For now, does anyone know how it might be (even remotely) possible that I could have a sparse matrix X
with the property that:
In [143]: X.sum(0).sum()
Out[143]: 131138
In [144]: X.sum()
Out[144]: 327746
In [145]: X.sum(1).sum()
Out[145]: 327746
In [146]: type(X)
Out[146]: scipy.sparse.csr.csr_matrix
My only guess is that if I want to sum columns correctly, I need to first cast the matrix as csc -- which makes sense. Although one would think that the sparse package would handle column sums gracefully (or throw an error) instead of just giving a WRONG answer.

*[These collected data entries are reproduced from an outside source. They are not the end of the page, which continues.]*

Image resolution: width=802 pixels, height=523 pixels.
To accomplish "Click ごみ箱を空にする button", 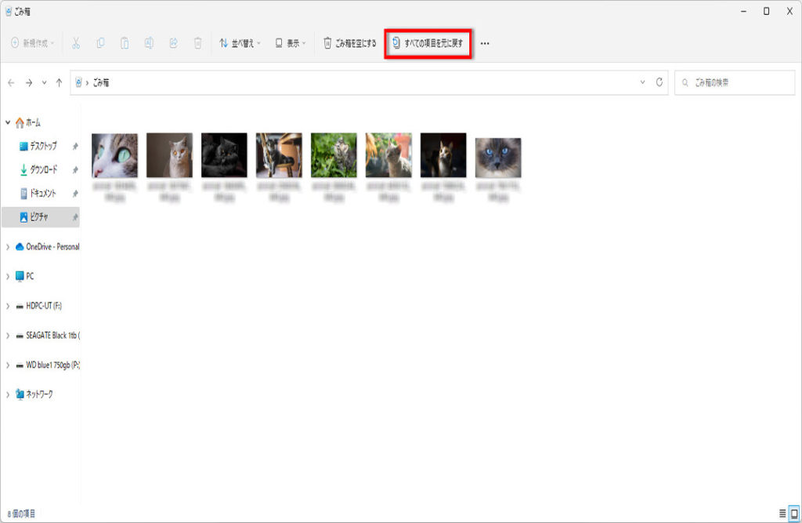I will [350, 43].
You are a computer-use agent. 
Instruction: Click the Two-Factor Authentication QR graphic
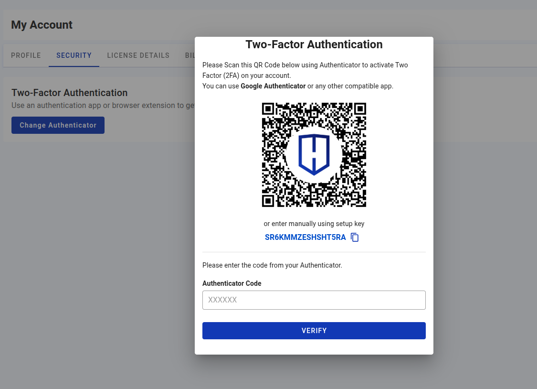tap(314, 154)
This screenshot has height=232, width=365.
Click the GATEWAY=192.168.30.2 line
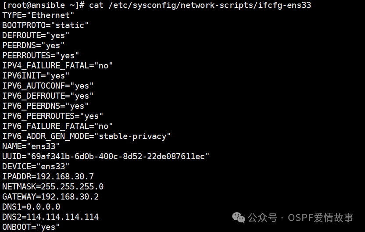(x=50, y=197)
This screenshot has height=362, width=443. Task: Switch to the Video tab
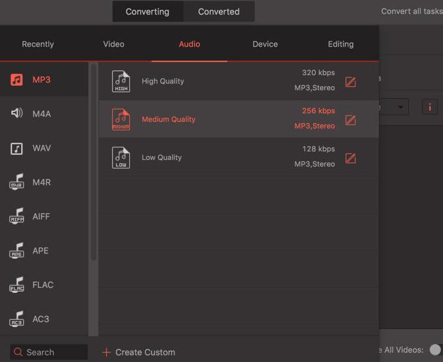pyautogui.click(x=113, y=44)
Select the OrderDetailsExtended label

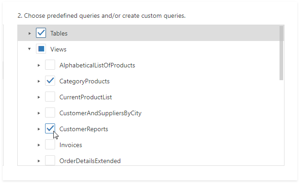(90, 161)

After more thought, I tried the following:
In [164]: X.tocsr().sum(0).sum()
Out[164]: 131138
In [165]: X.tocsc().sum(0).sum()
Out[165]: 131138
In [166]: X.tocoo().sum(0).sum()
Out[166]: 131138
In [167]: X.tolil().sum(0).sum()
Out[167]: 131138
In [168]: X.todok().sum(0).sum()
Out[168]: 131138
In [169]: X.shape
Out[169]: (196980, 43)
In [170]: X
Out[170]:
<196980x43 sparse matrix of type '<type 'numpy.uint16'>'
with 70875 stored elements in Compressed Sparse Row format>
In [172]: X.todense().sum(0)
Out[172]:
matrix([[170726, 1041, 117398, 3526, 13202, 3585, 2355, 1895, 1392, 2189, 2070, 2603, 1676, 496, 1194, 933, 129,
529, 544, 256, 7, 0, 0, 0, 0, 0, 0, 0, 0, 0, 0, 0, 0, 0,
0, 0, 0, 0, 0, 0, 0, 0, 0]], dtype=uint64)
In [173]: X.sum(0)
Out[173]:
matrix([[39654, 1041, 51862, 3526, 13202, 3585, 2355, 1895, 1392, 2189, 2070, 2603, 1676, 496, 1194, 933, 129, 529, 544, 256,
7, 0, 0, 0, 0, 0, 0, 0, 0, 0, 0, 0, 0, 0, 0, 0, 0, 0, 0, 0,
0, 0, 0]], dtype=uint16)
I should add some more context: the matrix has only non-negative entries (they are counts). In particular there were two sparse count matrices A
and B
which I multiplied together to get X
.
Ok, so seberg answered the question. Thanks a lot. Go seberg!
He observed that the data type uint16 might be a problem. Sure enough -- uint16 maxes out around 65,000 and my sums are much bigger than that, even though my individual datapoints are much much smaller than that.
Proof in the pudding:
In [184]: Y = sparse.csc_matrix(X,dtype=np.uint32)
In [185]: Y.sum(0).sum()
Out[185]: 327746
In [187]: Y.sum(0)
Out[187]:
matrix([[170726, 1041, 117398, 3526, 13202, 3585, 2355, 1895, 1392, 2189, 2070, 2603, 1676, 496, 1194, 933, 129,
529, 544, 256, 7, 0, 0, 0, 0, 0, 0, 0, 0, 0, 0, 0, 0, 0,
0, 0, 0, 0, 0, 0, 0, 0, 0]], dtype=uint32)
This explains the inconsistent sums and, changing the data type, rectifies the issue. Although, still there is the persistent problem that -- if I have a matrix with all small entries, I want to be able to use a smaller datatype for it (to save memory).
This is kind of a separate but related question:
Is there a way to gracefully handle numerical overflow problems when summing columns of sparse matrices?